■ Job
Rewrite the records from the start through the line containing "at that location.", replacing "element" with "item" and leaving everything else unchanged. Omit the pictures from your answer.

■ Data entries
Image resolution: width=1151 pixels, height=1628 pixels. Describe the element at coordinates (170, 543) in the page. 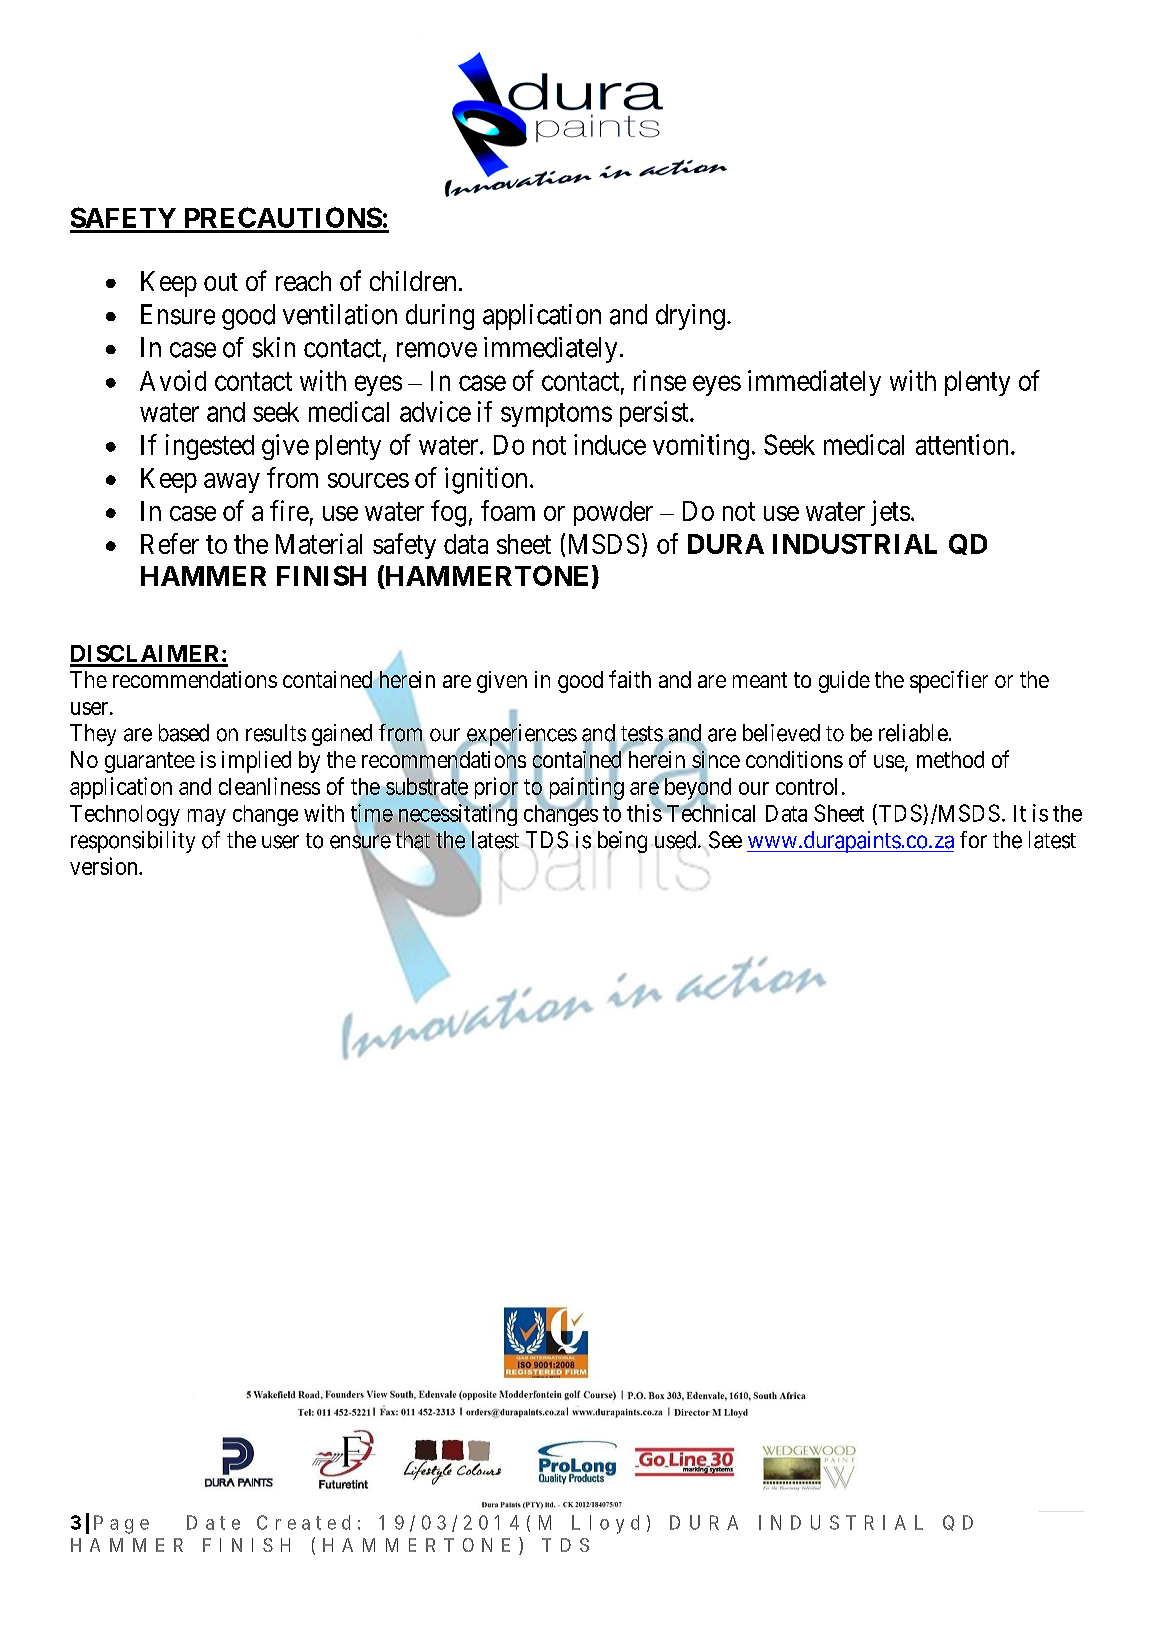

I see `Refer` at that location.
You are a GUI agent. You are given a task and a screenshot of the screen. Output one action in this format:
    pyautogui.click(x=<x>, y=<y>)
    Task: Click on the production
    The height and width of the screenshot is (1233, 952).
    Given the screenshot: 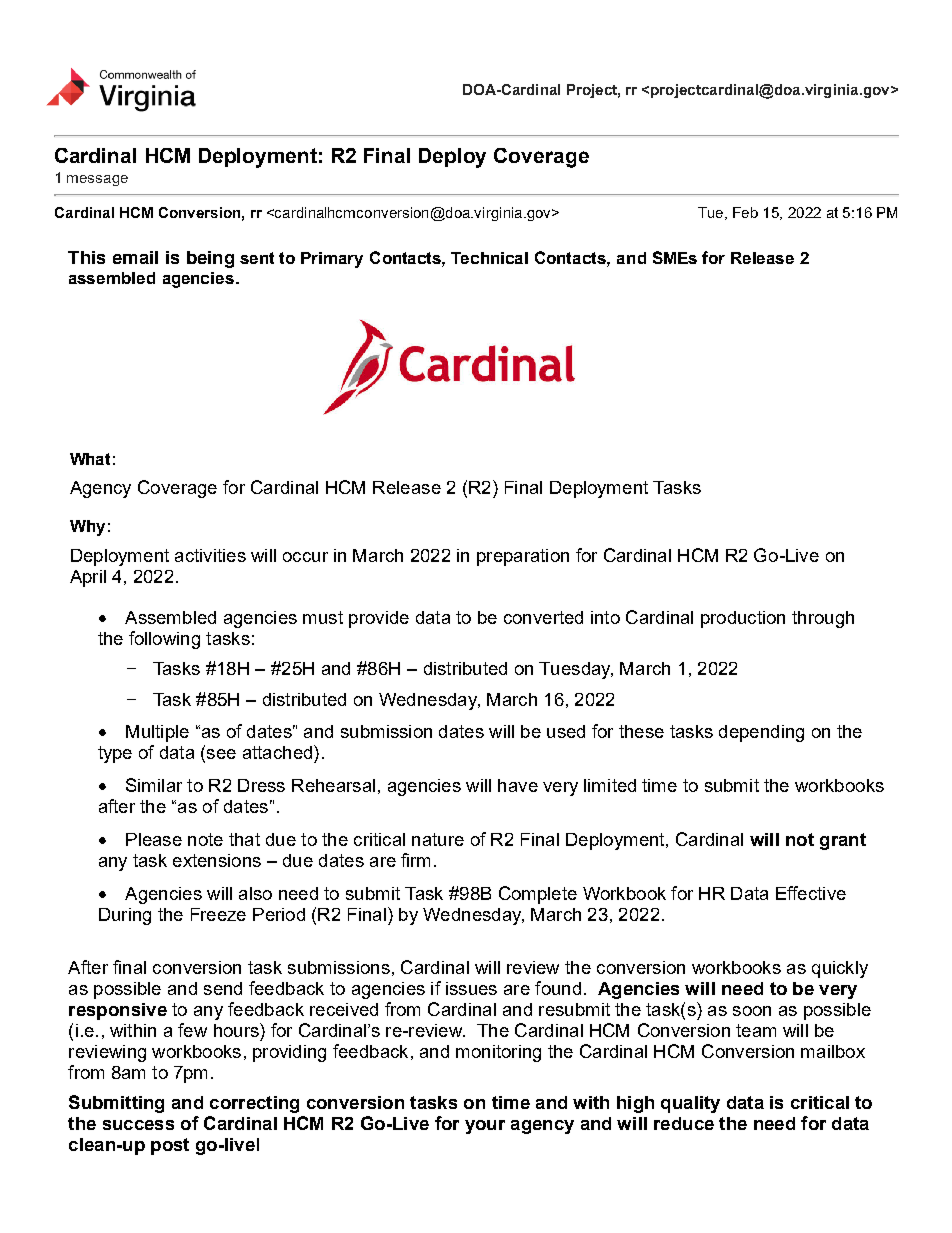 What is the action you would take?
    pyautogui.click(x=743, y=619)
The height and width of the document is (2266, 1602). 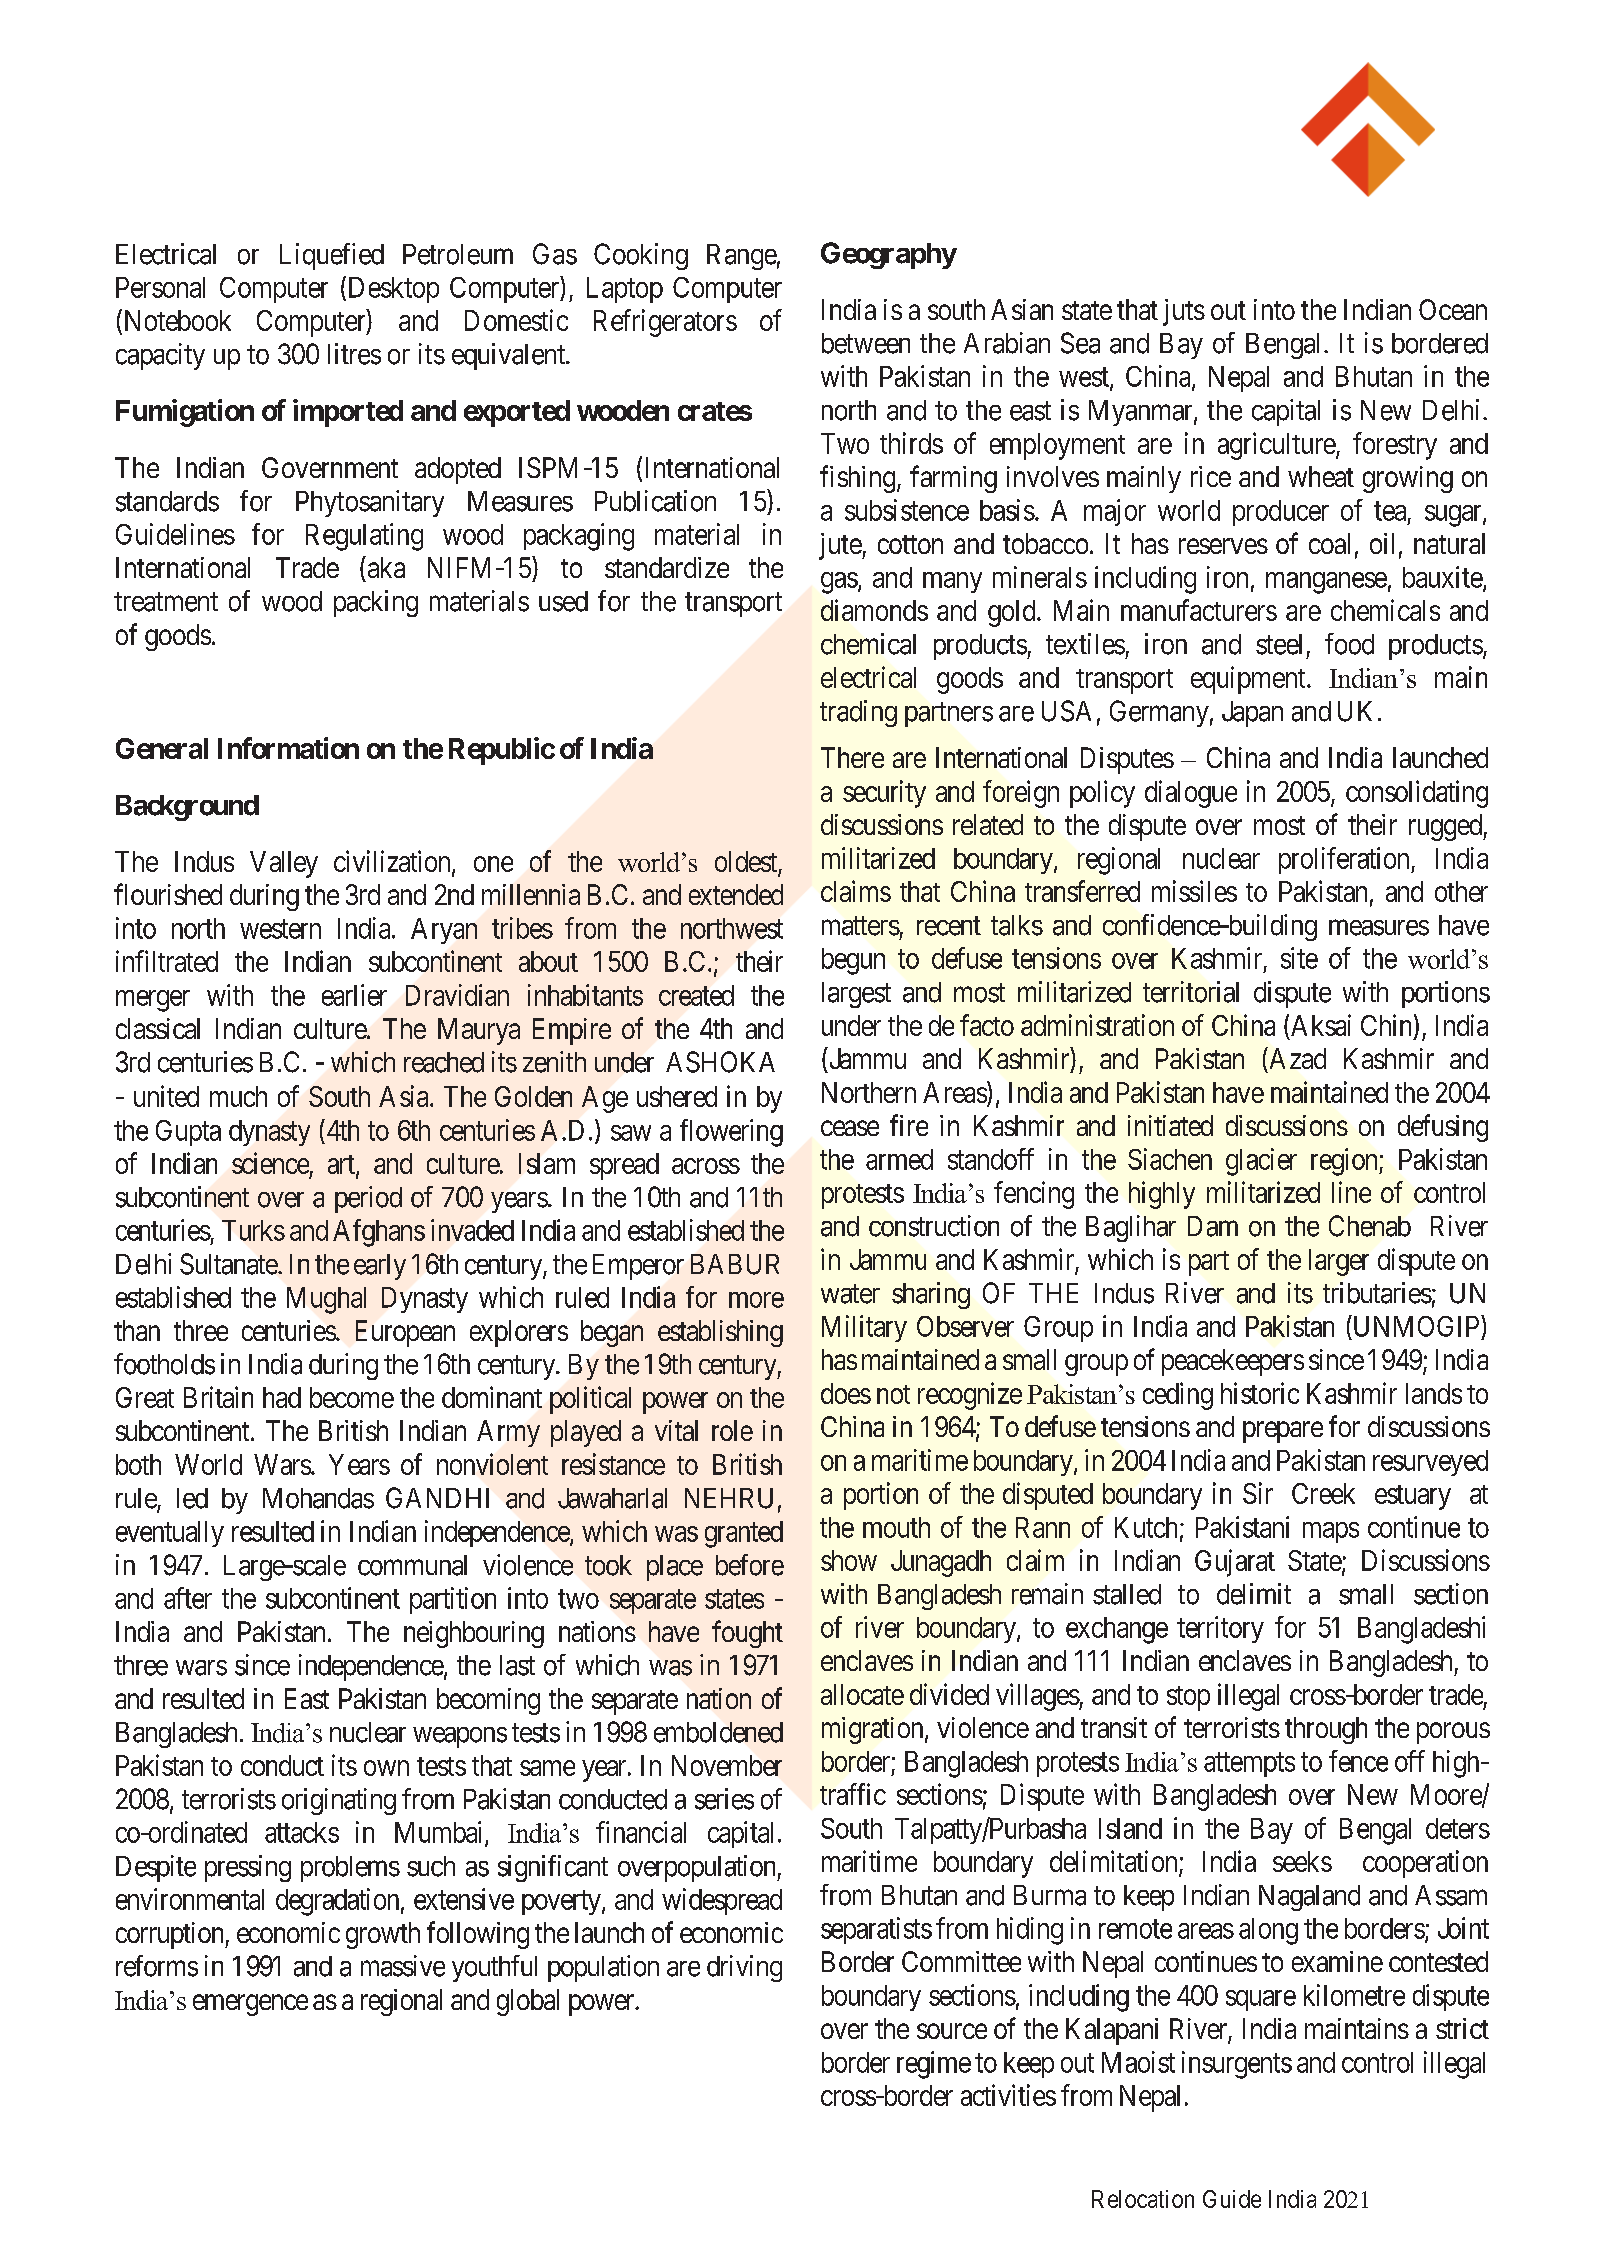 I want to click on Japan, so click(x=1252, y=714).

■ Solution for this exercise
Image resolution: width=1151 pixels, height=1628 pixels. Describe the item at coordinates (170, 543) in the page. 

I see `Refer` at that location.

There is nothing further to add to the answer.